** Travail à faire **
**a.** D'après le texte sur l'agrégation d'anglais, expliquez en une à trois phrases pourquoi les concours d'agrégation sont mis en place en 1821.
**b.** Recopiez le passage du texte sur l'agrégation d'anglais, depuis « 1849 : Première » jusqu'à « Université en 1821. ».

1849 : Première agrégation d’Anglais

L’agrégation d’anglais , l’une des agrégations de langue vivante, apparaît tardivement, près de trente ans après l’agrégation de lettres et de grammaire. Elle subit aussi les contre-coups de la suppression de toutes les agrégations en 1852. De 1853 à 1857 ne subsistent que les deux agrégations de lettres et de sciences. Le lent rétablissement successif des différentes agrégations permet le retour de l’agrégation d’anglais [et d’allemand] seulement en 1865.

L’agrégation d’anglais s’inscrit dans la longue histoire des agrégations obtenues par concours. Histoire qui commence pour la nouvelle Université en 1821.

SCIENCES. LETTRES, GRAMMAIRE ET PHILOSOPHIE
En 1821, se mettent en place, au niveau des académies universitaires qui ont besoin chaque année de recruter des enseignants, les concours d’agrégation, en lettres et en grammaire [ainsi qu’en sciences].
En cette période de Restauration commencée en 1814, il s’agit de renouer avec le système de l’agrégation qui fonctionnait dans l’Université de l’Ancien Régime, à partir de 1766 et jusqu’en 1790 inclus. Avec une agrégation de grammaire, dite de troisième ordre ; une agrégation de belles-lettres, dite de second ordre ; et une agrégation de philosophie, dite de premier ordre.

** Documents fournis **

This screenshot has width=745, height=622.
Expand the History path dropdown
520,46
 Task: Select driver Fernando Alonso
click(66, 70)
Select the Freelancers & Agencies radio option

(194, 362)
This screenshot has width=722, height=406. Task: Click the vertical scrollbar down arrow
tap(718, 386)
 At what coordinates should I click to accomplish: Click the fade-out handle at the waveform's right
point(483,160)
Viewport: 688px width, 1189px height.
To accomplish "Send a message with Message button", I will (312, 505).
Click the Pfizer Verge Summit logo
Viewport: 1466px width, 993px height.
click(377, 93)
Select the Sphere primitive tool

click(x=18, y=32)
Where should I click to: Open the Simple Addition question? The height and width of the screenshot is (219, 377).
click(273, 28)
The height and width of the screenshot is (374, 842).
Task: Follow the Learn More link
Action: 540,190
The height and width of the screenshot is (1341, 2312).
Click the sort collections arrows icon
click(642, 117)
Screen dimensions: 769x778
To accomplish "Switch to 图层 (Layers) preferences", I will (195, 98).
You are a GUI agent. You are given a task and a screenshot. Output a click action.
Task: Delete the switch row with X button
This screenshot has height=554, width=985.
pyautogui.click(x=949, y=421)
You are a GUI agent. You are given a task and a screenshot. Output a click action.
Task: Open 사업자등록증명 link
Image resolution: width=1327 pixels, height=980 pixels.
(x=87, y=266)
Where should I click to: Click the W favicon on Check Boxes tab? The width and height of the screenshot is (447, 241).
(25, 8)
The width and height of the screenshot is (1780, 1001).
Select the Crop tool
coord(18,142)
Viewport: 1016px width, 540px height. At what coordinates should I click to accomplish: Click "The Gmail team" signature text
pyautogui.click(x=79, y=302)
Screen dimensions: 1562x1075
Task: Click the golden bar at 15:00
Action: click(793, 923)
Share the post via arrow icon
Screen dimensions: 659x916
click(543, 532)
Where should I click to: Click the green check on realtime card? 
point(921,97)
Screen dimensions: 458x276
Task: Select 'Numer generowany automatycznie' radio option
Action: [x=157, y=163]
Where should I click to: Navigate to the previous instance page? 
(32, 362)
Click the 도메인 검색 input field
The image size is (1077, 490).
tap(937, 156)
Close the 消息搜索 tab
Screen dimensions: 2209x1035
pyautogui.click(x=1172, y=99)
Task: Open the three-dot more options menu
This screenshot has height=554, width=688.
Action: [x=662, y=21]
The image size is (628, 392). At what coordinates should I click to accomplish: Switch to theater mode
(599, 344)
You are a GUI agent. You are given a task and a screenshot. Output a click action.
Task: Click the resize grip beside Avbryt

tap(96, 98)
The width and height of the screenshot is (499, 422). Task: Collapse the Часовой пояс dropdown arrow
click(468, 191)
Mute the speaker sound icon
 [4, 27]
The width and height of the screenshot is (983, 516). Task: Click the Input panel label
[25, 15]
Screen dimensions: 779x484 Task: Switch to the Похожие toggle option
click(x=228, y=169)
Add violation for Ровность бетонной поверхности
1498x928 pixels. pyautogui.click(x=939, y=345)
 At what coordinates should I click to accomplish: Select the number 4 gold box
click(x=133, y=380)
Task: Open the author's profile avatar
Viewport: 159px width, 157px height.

** Corrigé des exercices **
**a.** Les académies universitaires ont besoin de recruter des enseignants chaque année. En cette période de Restauration, il s'agit aussi de renouer avec le système de l'agrégation de l'Université de l'Ancien Régime, qui avait fonctionné de 1766 à 1790.

**b.**
1849 : Première agrégation d’Anglais

L’agrégation d’anglais , l’une des agrégations de langue vivante, apparaît tardivement, près de trente ans après l’agrégation de lettres et de grammaire. Elle subit aussi les contre-coups de la suppression de toutes les agrégations en 1852. De 1853 à 1857 ne subsistent que les deux agrégations de lettres et de sciences. Le lent rétablissement successif des différentes agrégations permet le retour de l’agrégation d’anglais [et d’allemand] seulement en 1865.

L’agrégation d’anglais s’inscrit dans la longue histoire des agrégations obtenues par concours. Histoire qui commence pour la nouvelle Université en 1821.